Il fut un instant avant de répondre, puis il me regarda en face.

— Quand j’en aurais, dit-il, que pourrais-je faire maintenant ?

— Mais l’avertir de ce qui se passe !

Il secoua la tête.

— C’est un devoir de conscience, ajoutai-je avec plus d’insistance.

— Alors c’en serait également un pour monsieur l’abbé ? dit-il.

— Si je savais ce que vous semblez savoir…

— Monsieur l’abbé remplirait ce devoir ?

— Sans doute !

— Qu’il vienne donc avec moi ! s’écria le chouan, qui se redressa. Aussi bien, tout ce que je pourrais dire serait inutile, tandis que vos paroles changeront peut-être bien des choses. Si quelqu’un doit ressusciter M. Jacques, ce ne peut être qu’un prêtre.

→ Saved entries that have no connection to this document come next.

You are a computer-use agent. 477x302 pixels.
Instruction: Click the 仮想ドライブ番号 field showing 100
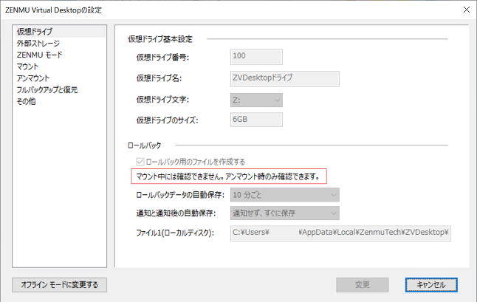click(x=255, y=55)
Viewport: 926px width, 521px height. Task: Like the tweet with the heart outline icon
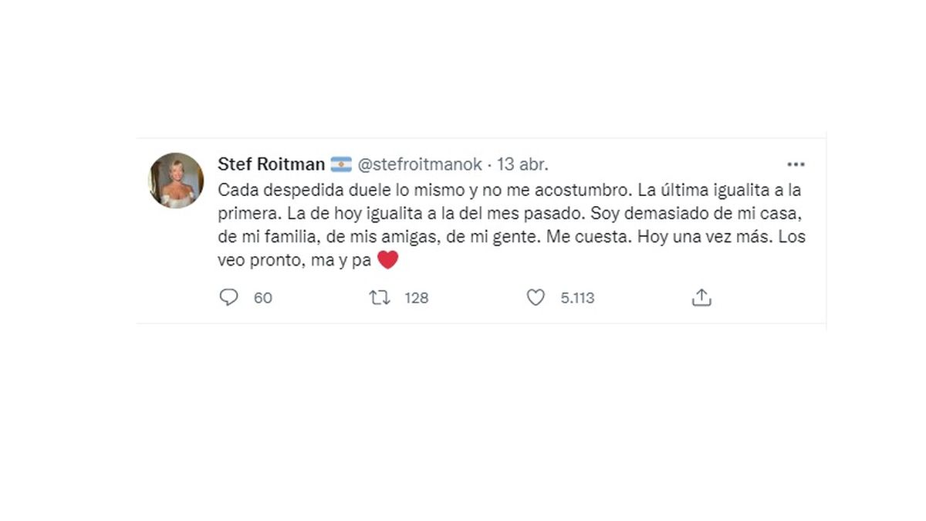coord(536,297)
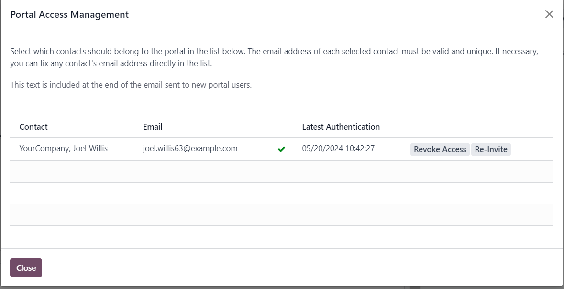
Task: Sort by the Contact column header
Action: click(x=33, y=127)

— Partons alors, répliquai-je.

— Allons, dit Coeur-de-Roi, à la garde du bon Dieu !

Et, jetant son fusil sur l’épaule, il marcha devant moi.

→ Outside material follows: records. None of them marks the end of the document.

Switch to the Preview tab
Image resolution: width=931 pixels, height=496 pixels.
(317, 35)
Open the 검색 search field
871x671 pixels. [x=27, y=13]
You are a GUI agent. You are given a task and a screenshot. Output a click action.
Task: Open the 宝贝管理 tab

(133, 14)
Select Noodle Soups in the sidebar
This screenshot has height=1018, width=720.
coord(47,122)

En atteignant la lisière du bois, nous entendîmes distinctement les pas cadencés du détachement qui se dirigeait vers le placis. Mon guide et moi, nous nous enfonçâmes davantage dans le fourré, et, au bout d’une heure de marche parmi les halliers, nous atteignîmes un chemin creux dont nous suivîmes la berge. Je voulus alors interroger Coeur-de-Roi ; mais il éluda toutes mes demandes, en répétant que c’était à M. Jacques de me répondre et qu’il faisait déjà trop en me conduisant à sa retraite. Je ne voulus pas violenter cette conscience combattue, et je me laissai guider sans nouvelles questions. Engagé un peu à la légère dans une entreprise dont j’ignorais les difficultés, je n’éprouvais pourtant ni regret, ni hésitation. J’avais cette foi des cœurs de bonne volonté, dont la première force est l’inexpérience. Inconnu de M. Jacques, étranger jusqu’alors à tous ses projets, je venais m’entremettre sans crainte, comme si la conscience de ma sincérité suffisait pour y faire croire. Don charmant de la jeunesse, qui ne peut voir les hommes qu’à travers elle-même !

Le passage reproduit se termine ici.